→ **WHAT THE TASK ASKS**: Reproduce the part of the coronary dissection text from "Initially, 5 patients" up to and including "the patients (n=67).", word for word.

→ **PAGE TEXT**:
In 16 patients, the procedure had a diagnostic intention only, whereas in 58 patients (78.4%), a coronary intervention was successfully performed at that time. In 10 patients, despite the use of guiding catheters, the procedure had to be stopped without intervention because of the dissection. The amount of contrast media used was 237.53±91.9 cm3, and the procedural median time was 68.5 minutes (quartiles 1–3, 53.5–100.5 minutes). The problem was identified during the procedure in all patients, coinciding with a maneuver engaging a vessel in 72 patients (97.2%), trying to address the right coronary artery in 42 patients (56.8%) or the left coronary in 30 (40.5%), and with other maneuvers in 2. In 5 patients, there was an anomalous origin of the coronary ostium (4 presented an aberrant circumflex and 1 patient had a right coronary artery arising from the left sinus), whereas in the rest of patients, the coronary anatomy was normal. We found that a catheter caused the dissection in 68 patients (91.8%); in 4 patients, the problem was the 0.035-in wire; and in 2 patients, we could not identify the cause (catheter or wire). Usually, the dissection occurred with guiding catheters (70.3%) and 6F catheters (90.5%). The most frequent curve responsible in the femoral access cohort was a Judkins (42.9%; followed by the Amplatz, 25.0%) and for the radial group was the Amplatz (38.9%; Judkins, 27.8%; P=0.55). Table 2 provides further details on the curve distribution.
Initially, 5 patients had left main disease (stenosis of at least 50%), 37 patients presented at least a 50% stenosis of the left anterior descending artery level, 39 displayed a similar lesion of the circumflex artery, and the right coronary was involved in 53 patients. Dominance was right in 90.5% of the patients (n=67).
Most patients, 72, entered the room under antithrombotic treatment, at least aspirin. One had received fibrinolysis with tenecteplase; 5 patients received abciximab; and all were anticoagulated during the procedure.
Events and Follow-Up
After a median follow-up of 51.2 months, only 2 deaths were recorded. Six patients had a follow up <1 month, and 2 of them died during this period. Both patients with a previous diagnosis of ischemic heart disease died of cardiogenic shock during hospitalization.

→ **SUPPLIED MATERIAL**:
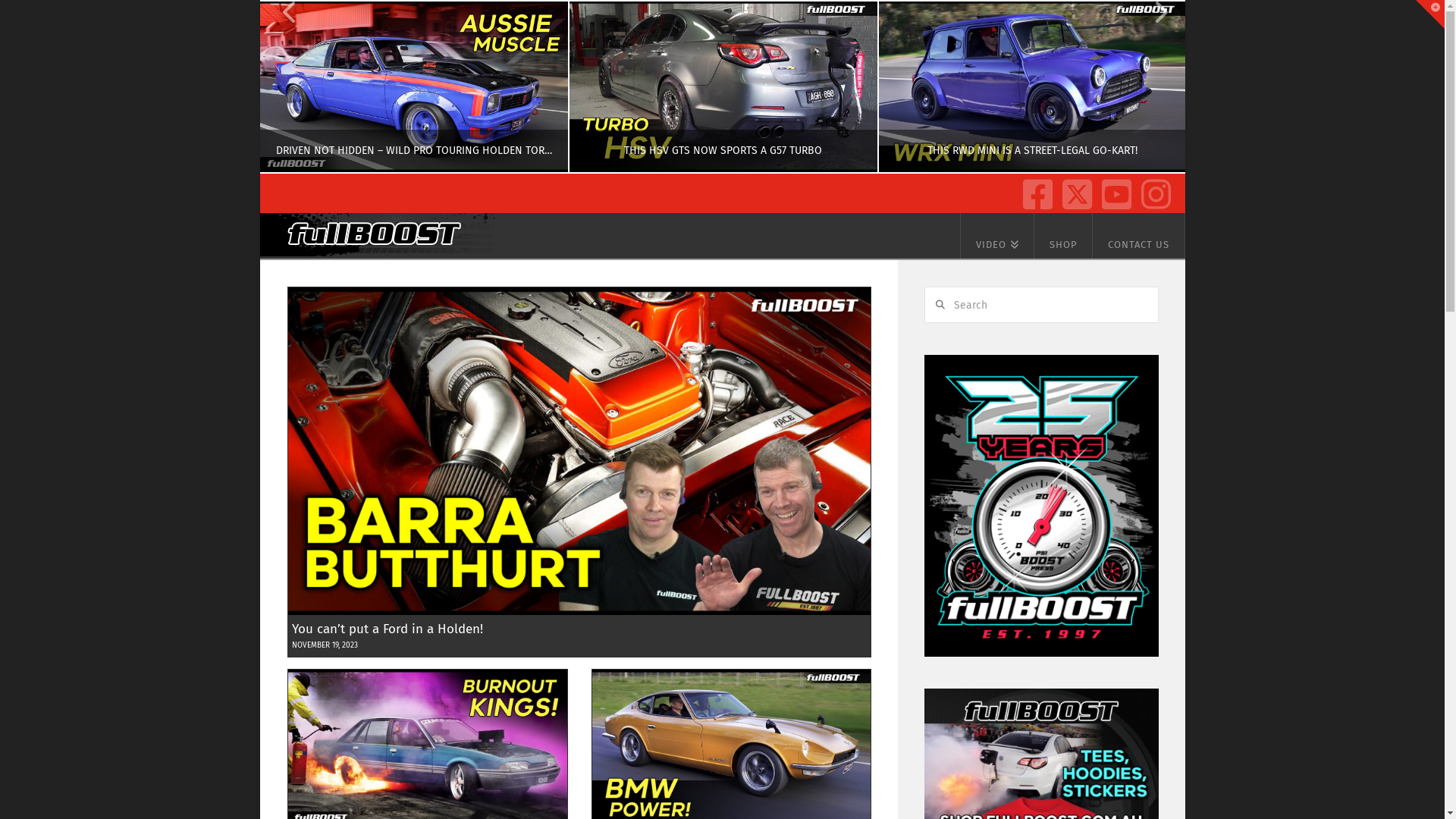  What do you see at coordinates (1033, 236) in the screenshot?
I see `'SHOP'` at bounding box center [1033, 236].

→ **ANSWER TO THIS TASK**:
Initially, 5 patients had left main disease (stenosis of at least 50%), 37 patients presented at least a 50% stenosis of the left anterior descending artery level, 39 displayed a similar lesion of the circumflex artery, and the right coronary was involved in 53 patients. Dominance was right in 90.5% of the patients (n=67).